(Dataset entries)
● ● ● ● ●
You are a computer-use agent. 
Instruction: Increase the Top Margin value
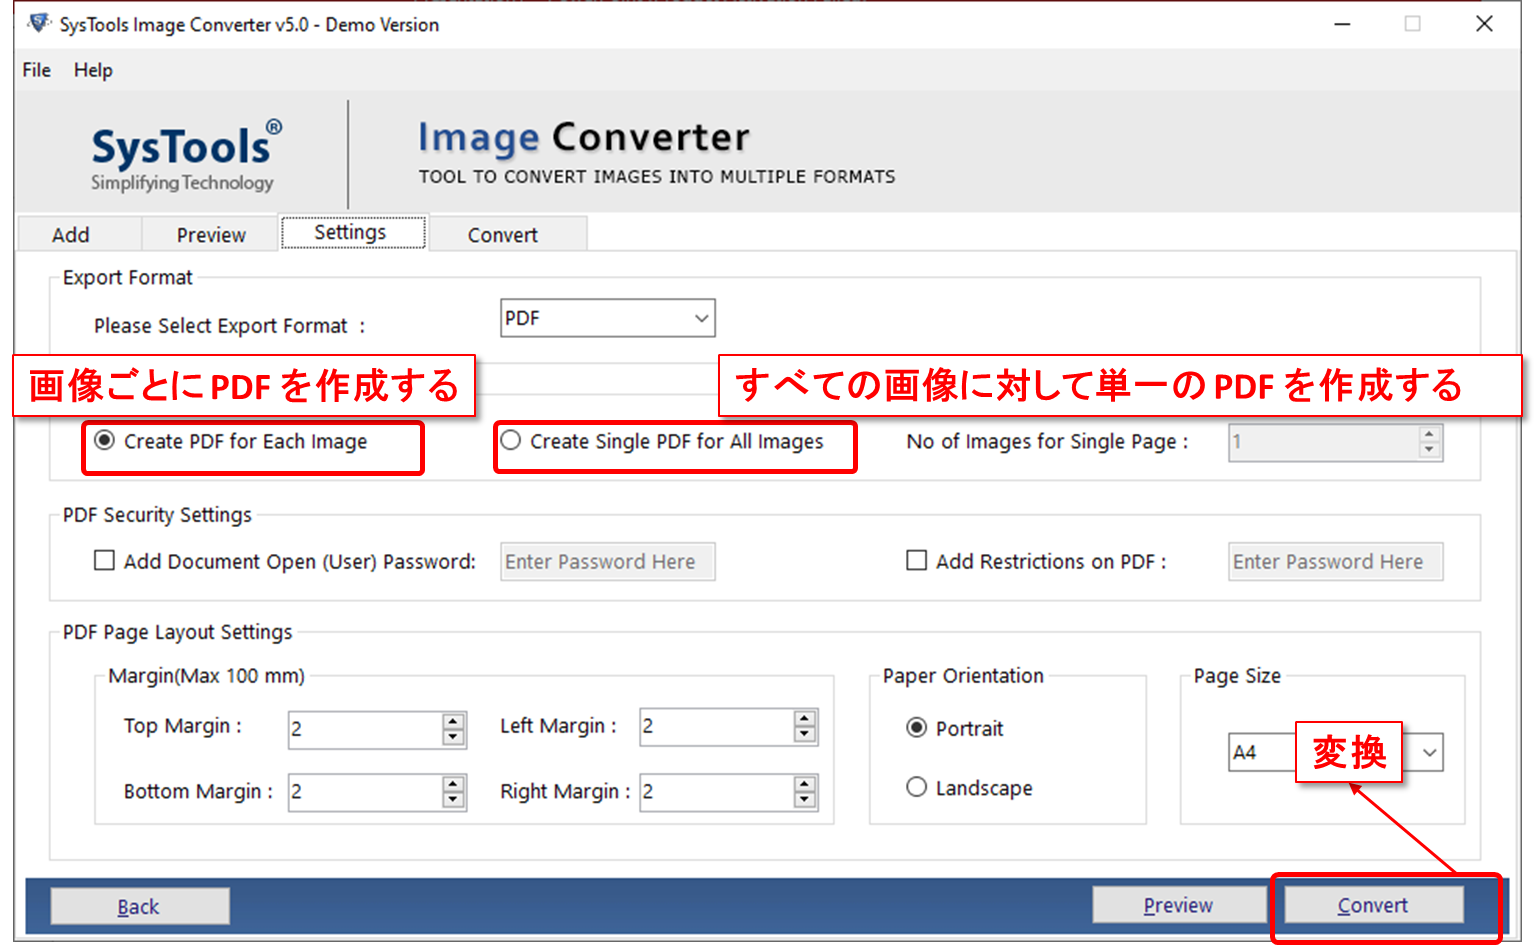point(455,720)
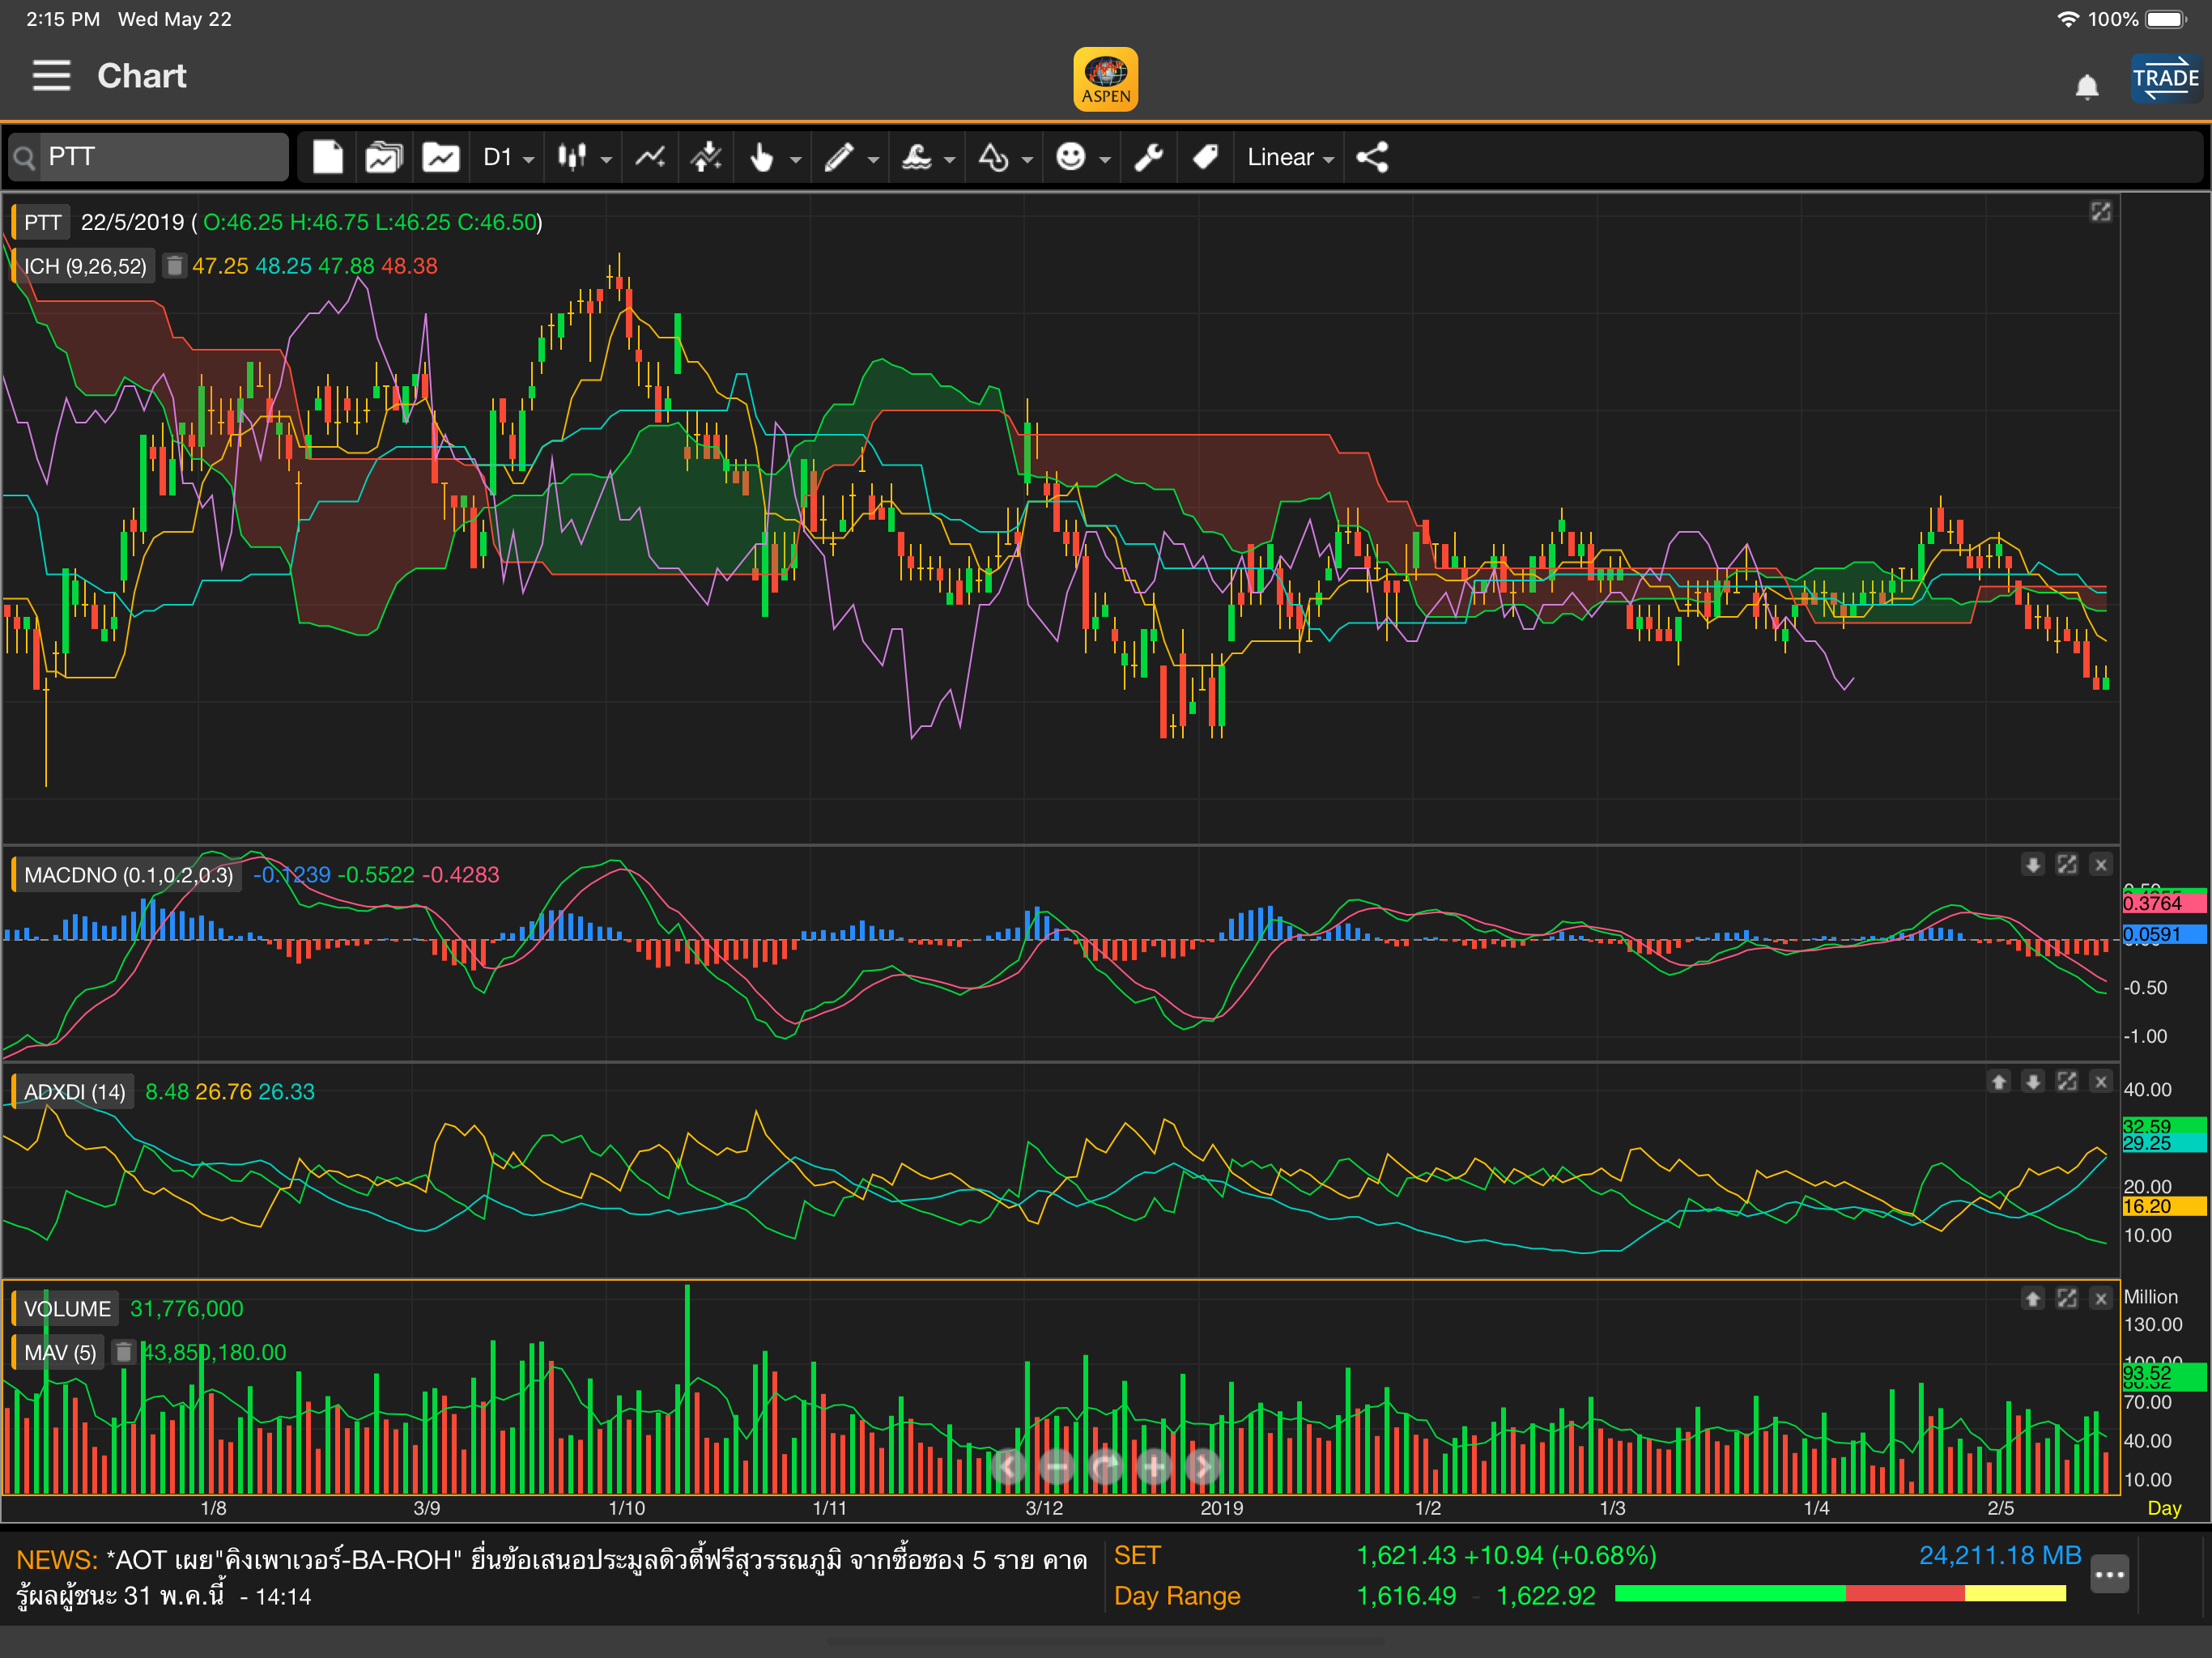Open the new blank chart page icon

[327, 157]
● ● ● ● ●
Exercise prompt = Can you output the lines of all the records as a Markdown table with the columns Row and Line, numbering each nonblank line in order and leaving out the blank lines and the pictures?

Full answer =
| Row | Line |
|---|---|
| 1 | You are a computer-use agent.  |
| 2 | Instruction: Increase the Top Margin value |
| 3 | point(455,720) |
| 4 | Open the new blank chart page icon |
| 5 | [327, 157] |